Amusement and lodging have now been among the top finishers for two straight weeks; in fact, amusement was the best-performing major sector the week before with a 0.68% gain.

On the downside, as noted, metals mining was the only major sector actually in the red on the week, its bonds easing by 0.07%. Groups finishing on the positive side, but just barely so, included electronics manufacturing and food processing companies, each up only 0.04% on the week, financial brokers and exchanges (up 0.09%), building construction (up 0.10%) and coal mining (up 0.11%). The latter sector was also among the most feeble finishers in the previous week, when it was up just 0.07%.

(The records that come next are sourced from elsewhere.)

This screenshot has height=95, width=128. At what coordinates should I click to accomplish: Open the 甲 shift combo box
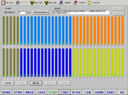[23, 12]
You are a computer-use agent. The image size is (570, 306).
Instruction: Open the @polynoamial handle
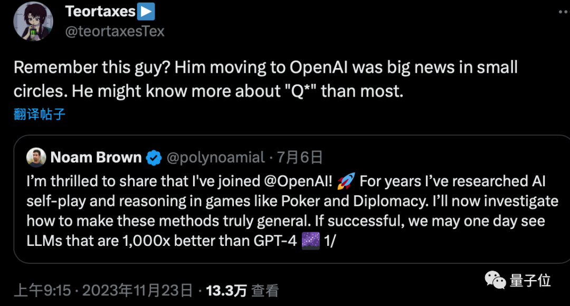point(215,158)
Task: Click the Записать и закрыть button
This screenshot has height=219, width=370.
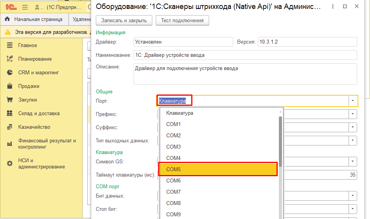Action: pyautogui.click(x=124, y=21)
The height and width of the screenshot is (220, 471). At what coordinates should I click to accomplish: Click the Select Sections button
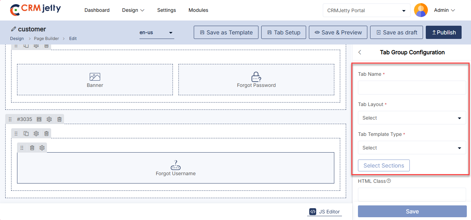tap(384, 165)
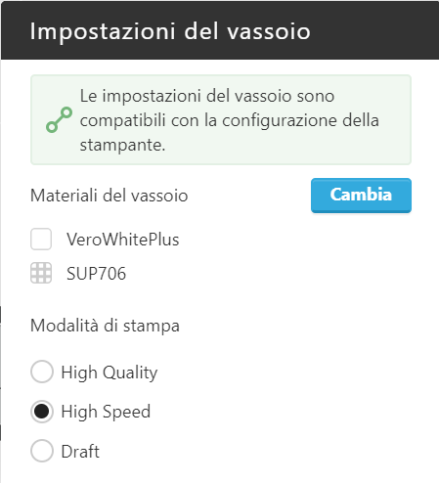Click the SUP706 support grid icon
Screen dimensions: 439x483
(x=41, y=273)
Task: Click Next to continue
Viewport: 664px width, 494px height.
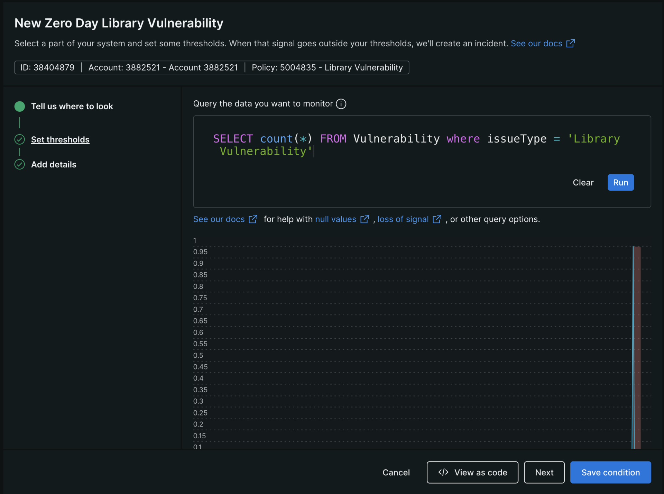Action: (x=544, y=472)
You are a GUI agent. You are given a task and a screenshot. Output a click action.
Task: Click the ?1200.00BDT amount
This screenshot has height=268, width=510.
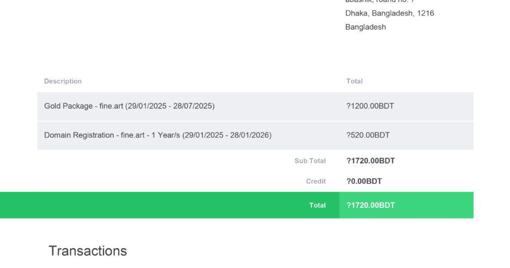[x=370, y=106]
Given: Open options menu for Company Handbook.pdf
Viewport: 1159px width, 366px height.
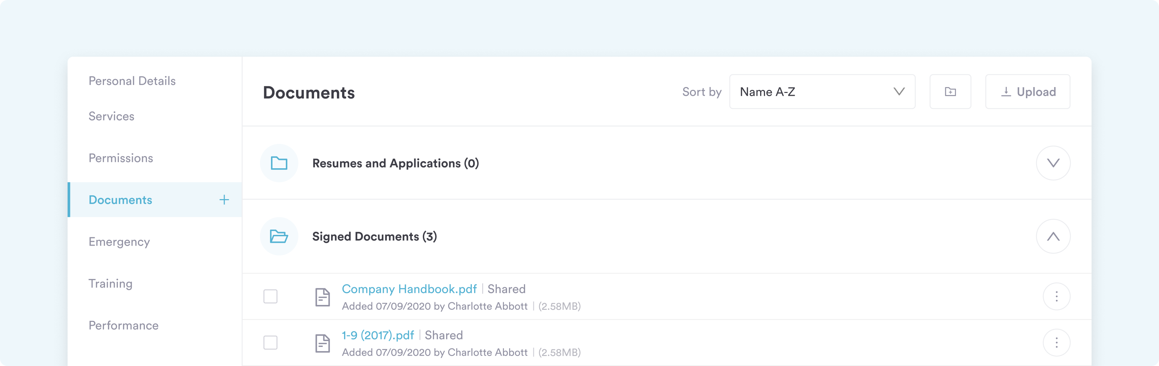Looking at the screenshot, I should click(x=1056, y=296).
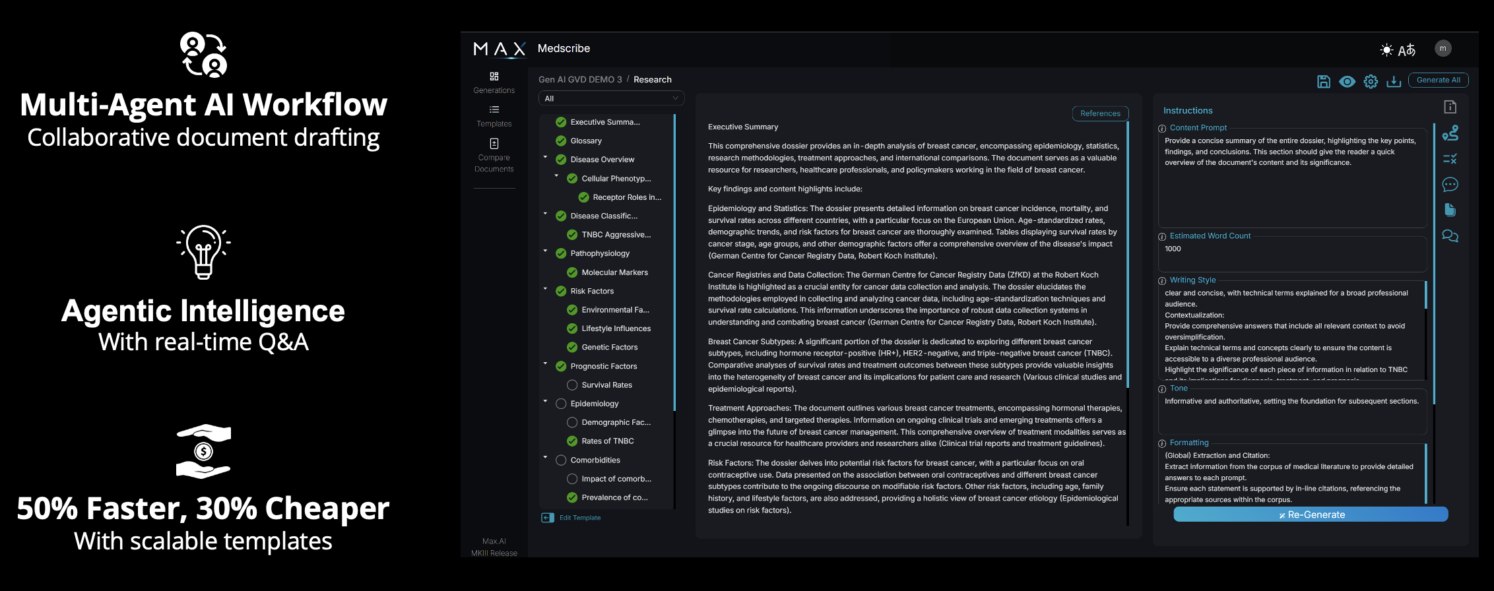This screenshot has height=591, width=1494.
Task: Open Compare Documents in the left sidebar
Action: (x=494, y=155)
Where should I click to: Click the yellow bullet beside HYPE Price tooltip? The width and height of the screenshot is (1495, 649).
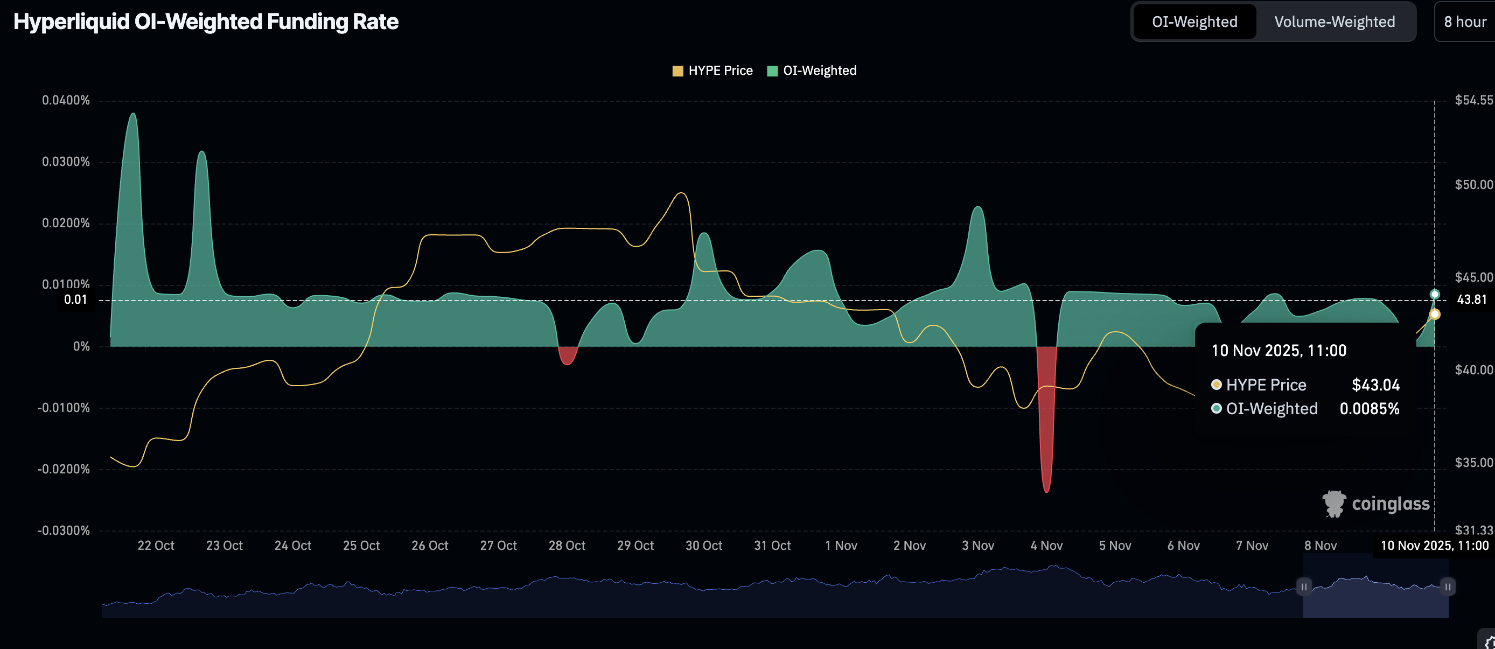(1216, 384)
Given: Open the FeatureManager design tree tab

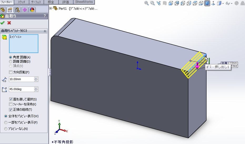Looking at the screenshot, I should (x=3, y=10).
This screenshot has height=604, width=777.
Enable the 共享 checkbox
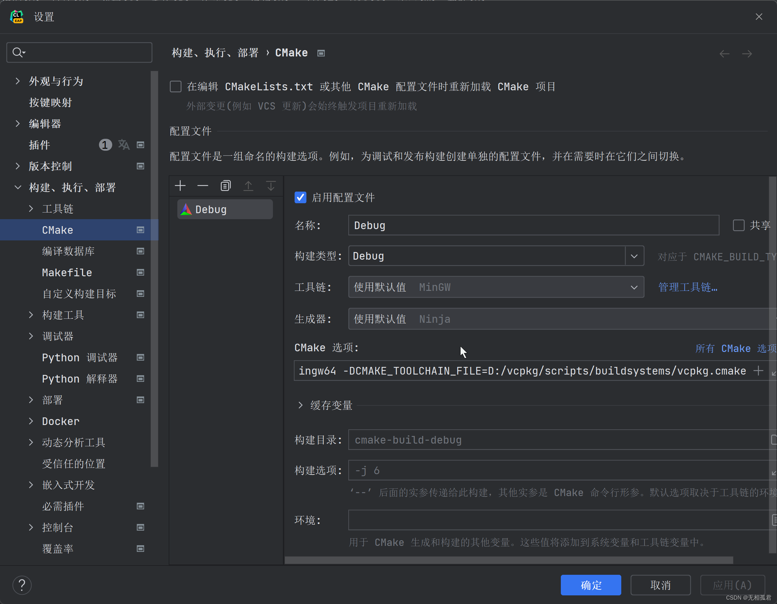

Amusement takes lead on year

On a year-to-date basis five weeks into 2011, bonds of most of the major-sized sectors have been strong, with 28 out of the 30 showing cumulative returns of at least one full percentage point or more, up from 27 the previous week, with 22 of those above 2%, versus 15 the week before; the 22 included four sectors above 3% on a year-to-date basis, versus just one a week earlier, and one sector now above 4% on a year-to-date basis.

That would be amusement, on the strength of its posting one of the better showings for a second straight week, boosting its cumulative return to 4.14%.

Petroleum refining continued to hold onto second place with a 3.32% year-to-date gain, followed by wholesale durable goods distributors (up 3.15%) business services (up 3.10%) and investment and holding offices (up 3.07%).

On the downside, real estate remained the worst year-to-date performer among the majors, up just 0.18%. The only other sector failing to break the 1% return mark was metals mining - the week's single worst performer among the key sectors and the only actual loser, as noted - up 0.61% on the year. Electric and gas services edged barely above the 1% cumulative return mark, at up 1.08%.

Key indicator up again

Looking at the overall domestic high-yield market, junk bonds, as measured by the Merrill Lynch High Yield Master II Index, continued to rise for an 11th consecutive week going back to early December. It gained 0.303% in the week ended Friday, on top of the 0.464% advance seen the previous week. Gains were seen in four sessions out of five this week, with a small setback recorded on Thursday.

With six weeks in the books so far this year, that left the index with a total return of 2.878% as of Friday, up from 2.567% the week before, although the index ended the week slightly below its 2011 peak level of 2.909%, set this past Wednesday.

The average price of a high-yield issue covered by the Master II finished at 103.786 at Friday's close, with a yield to worst of 6.914% and a spread to worst of 487 basis points over comparable Treasuries. That compares with a price of 103.627, a yield of 6.974% and a spread of 496 bps at the end of the previous week - the first time this year the latter two figures had edged below 7% and 500 bps, respectively.